Possiblitarian (sees the possibility in everything) is my favorite.  Nocturnalist (late worker).  Clouder (someone who muddies every issue with volumes of crud).  Fauxcoach (fake helper).  Hypercontrarianism (opposes everything/all the time).  Employoration (decorative employee that contributes little but has a great looking title/office).  Strategery (borrowed from President G. W. Bush).  Painfully, those closest to me have to learn these strange combinations and be on the lookout to call out new ones.

Recently, I have had the opportunity to talk with and observe several people who are entrenched in survival mode.  They work every day.  They pay their bills.  They move from Monday to Friday in a kind of zombie-like precision of sameness.  Counting days until retirement vesting.  They are surviving. 

Don’t get me wrong; surviving is better than the alternative, but it is certainly not a great place to hangout for an extended period.  Humans are built for more than just survival and sameness.  We are wired for much, much greater things.

Which brings us to a new word:  Thrival. 

Thrival is creating an environment in which we are thriving or prepared to thrive.  Thriving is utilizing all of our capabilities, abilities, talents and emotion in doing something we want to do, not have to do.  We will always have “must dos” but directing them to a goal or desire will convert them into a part of thriving and not merely surviving.

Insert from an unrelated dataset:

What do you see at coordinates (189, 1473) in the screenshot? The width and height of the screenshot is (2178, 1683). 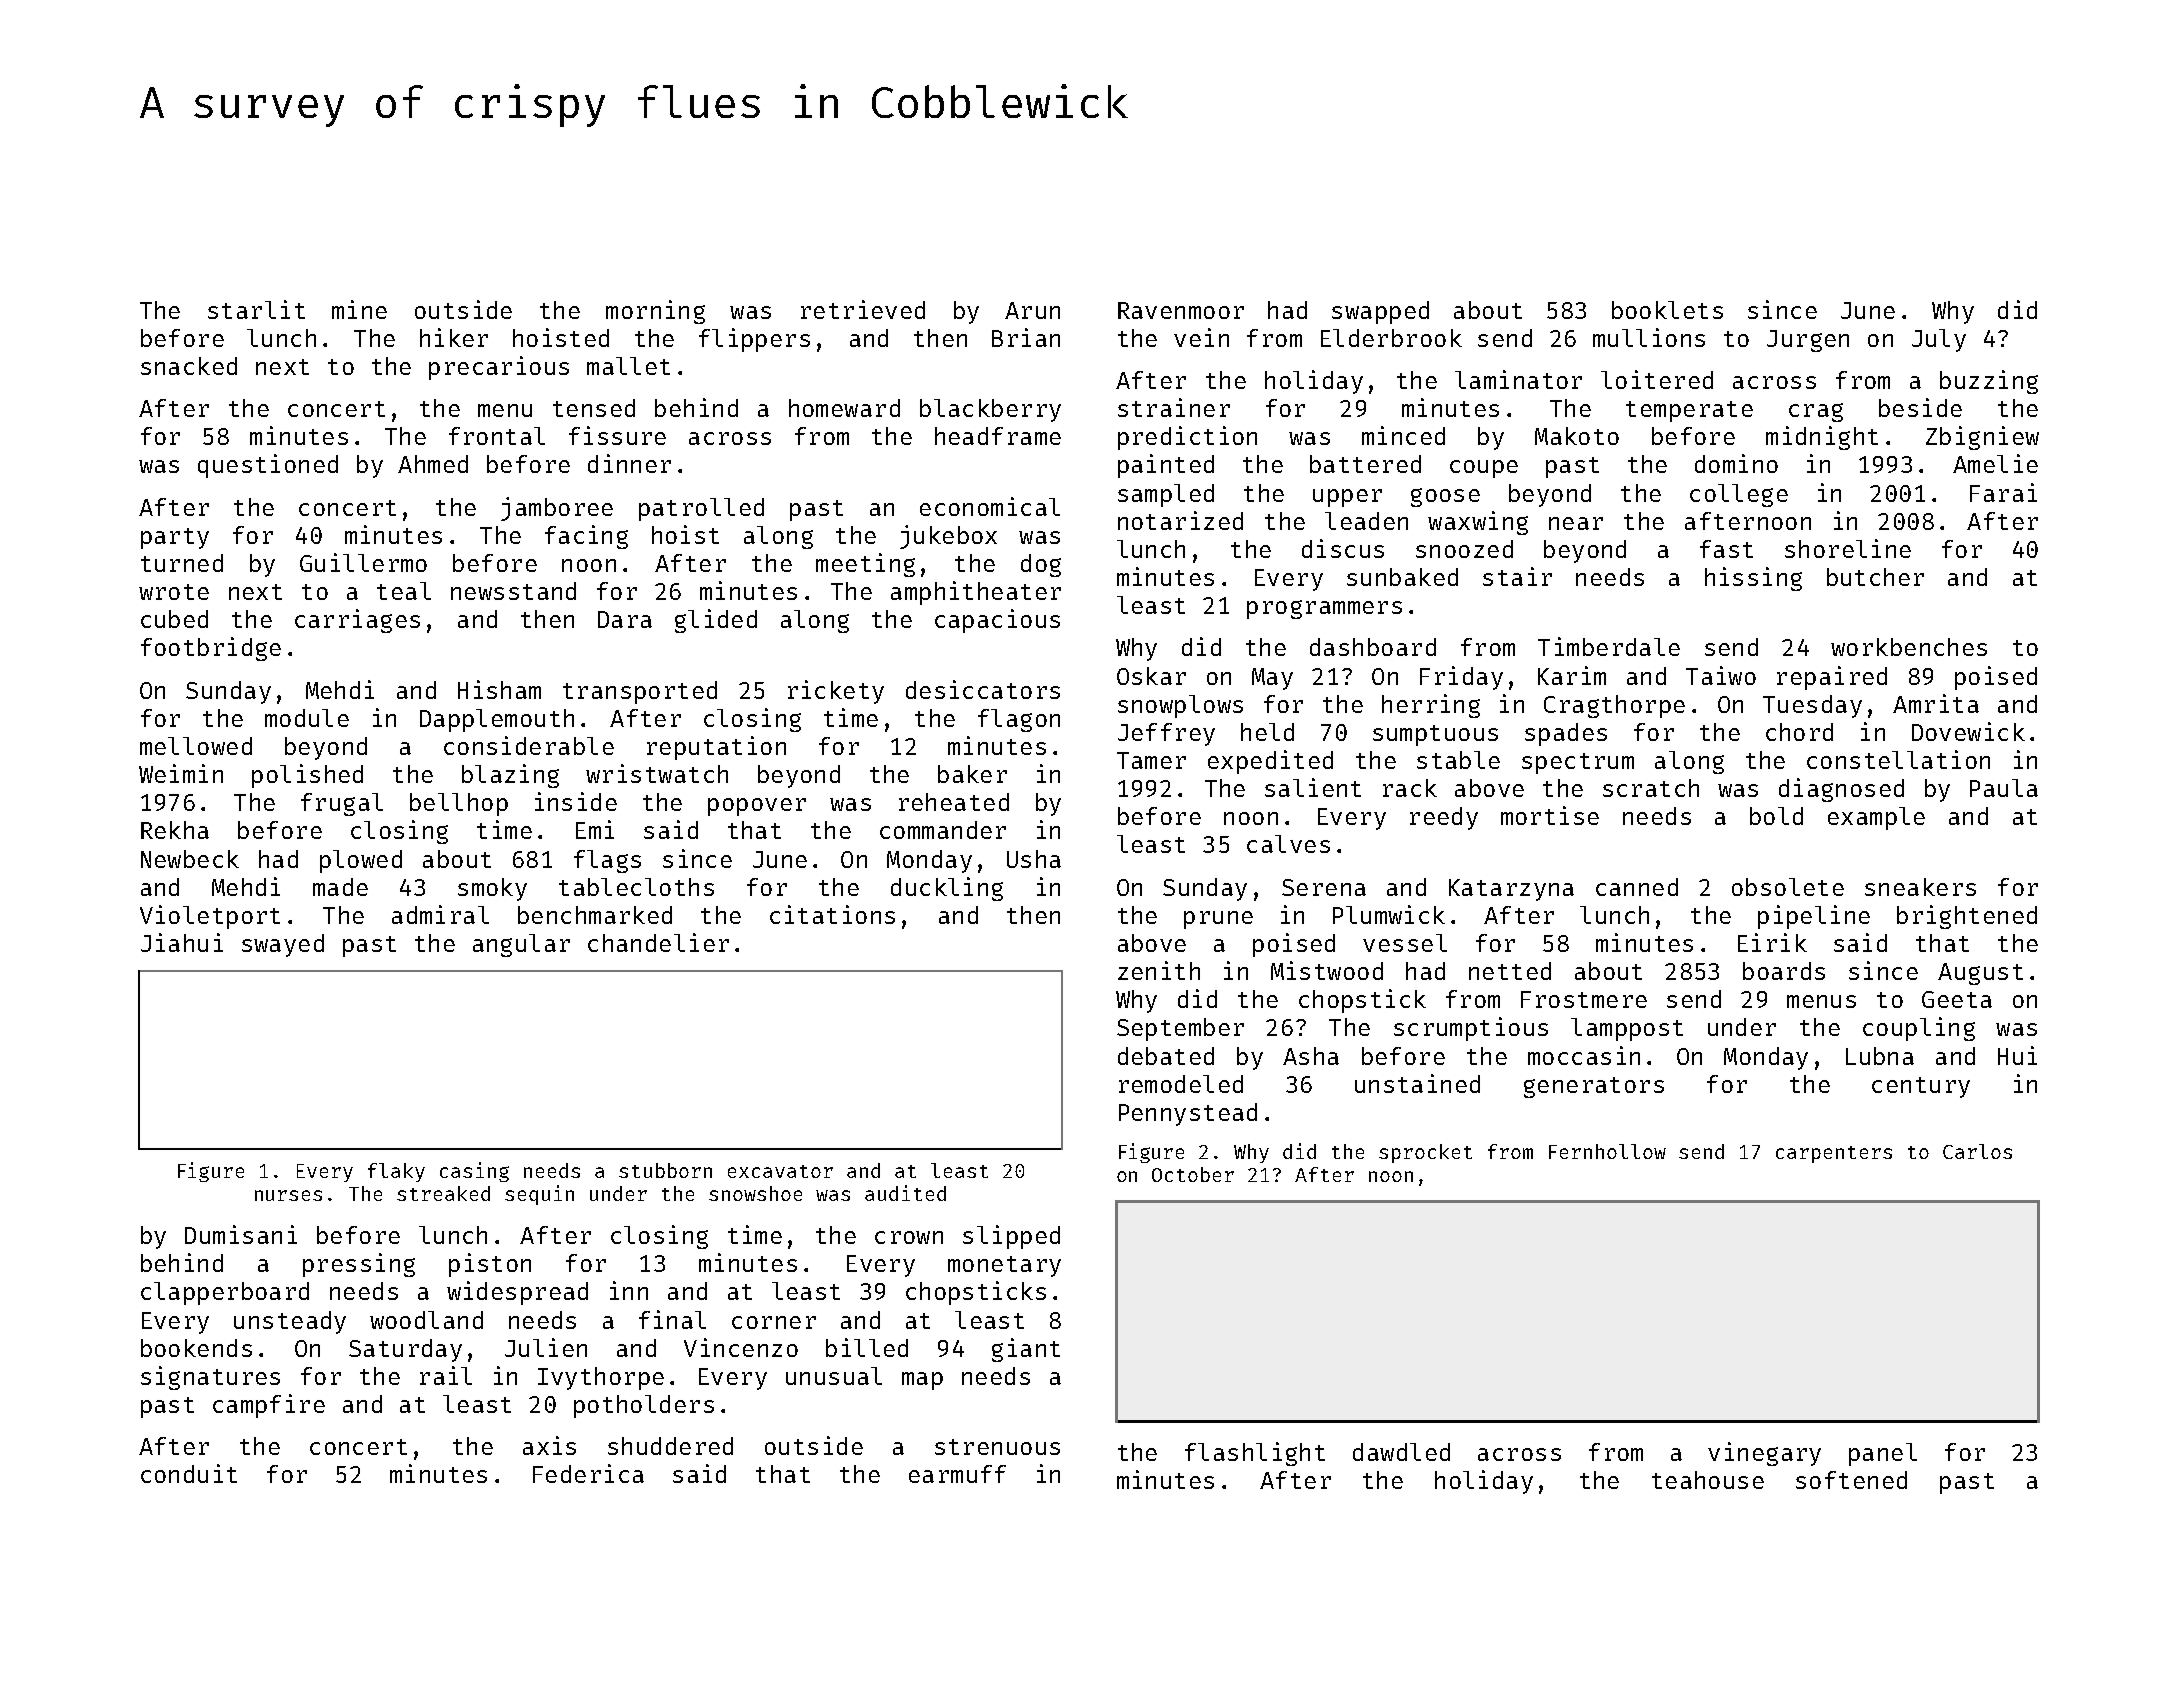 I see `conduit` at bounding box center [189, 1473].
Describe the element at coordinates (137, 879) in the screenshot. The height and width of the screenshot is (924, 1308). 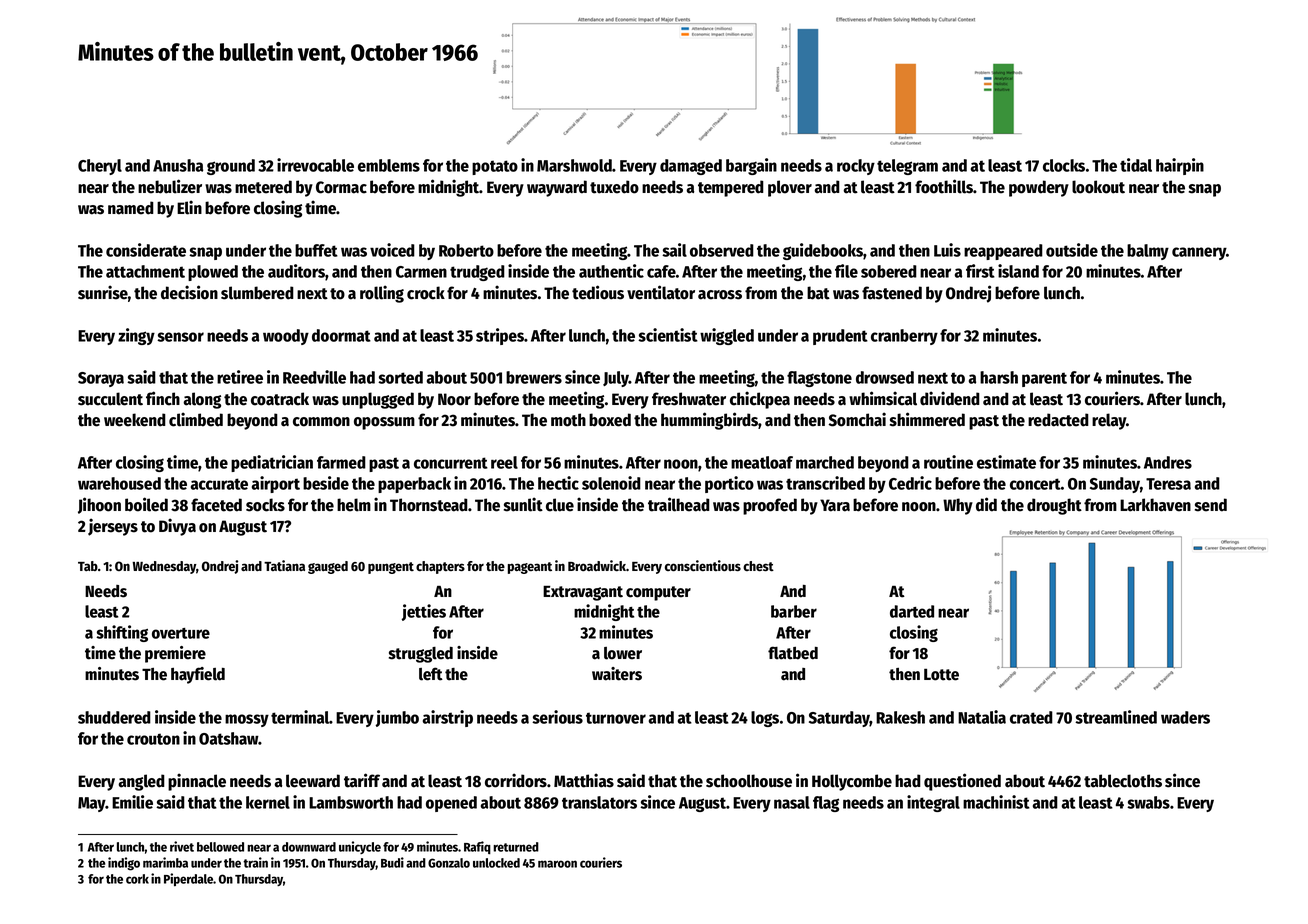
I see `cork` at that location.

Thrival is also a mindset.  Mindset are complex sets of beliefs, thoughts and attitudes that have a big impact on behavior.  A positive mindset will eliminate many self-defeating behaviors and create a path for desired outcomes.  They are also the antidote for negative cognitive biases.

So the real challenge is how to move from survival to thrival.  This part is going to take a little work and dedication, but it is highly doable and all of us can accomplish these steps:

  1. Purpose

What do you want to do?  What makes you happy?  What are you good at?  What really inspires you and lights an internal fire in you?  Where is your passion?  What do you want to be when you grow up?

These are the questions to establish purpose.  Purpose is the target of thrival.  Ultimate thriving is the ability to live your purpose.  Once a purpose is established and visualized, you are well on your way to having a thrival mindset.

Dare to be great.  Dare to do what you want to do.  Dare to live the life you deserve and have dreamed about.  Dare to become the awesome human you are designed to be. 

  1. Visualize and Mind-Manage

The most difficult part of this process is to manage your own thoughts throughout this process.  The “can’ts”, “won’ts”, “nevers” and even worse will try to creep back into your mind.  These little creeps must be drowned out immediately and aggressively.  See your dream with clarity and order your self-talk to be supportive and encouraging.

  1. Alignment

A tougher analysis is looking at your daily activities and see how many align directly with your purpose.  Not all will but most should eventually.  The process of aligning activity with your purpose may also require that you set aside blocks of time to work towards your purpose and eliminate some activities that don’t connect and never will.  Explore options of some required tasks (outsourcing, delegating).  Create a chart of activities and draw lines to your purpose/thrival statement.

  1. Execution and Support

Now get to it.  Create a date certain and commit to living a life of thrival and not just surviving. 

You will also want to take a critical look at the people around us.  Make sure they are encouragers and not naysayers.  Yes, to live a life of thrival, your tribe may have to change a bit.

Best wishes on becoming a thrivalist (oh cool, another new word) and I look forward to hearing about your ongoing success.

Tim Schneider

Tim Schneider is the founder, CEO and lead facilitator for Aegis Learning.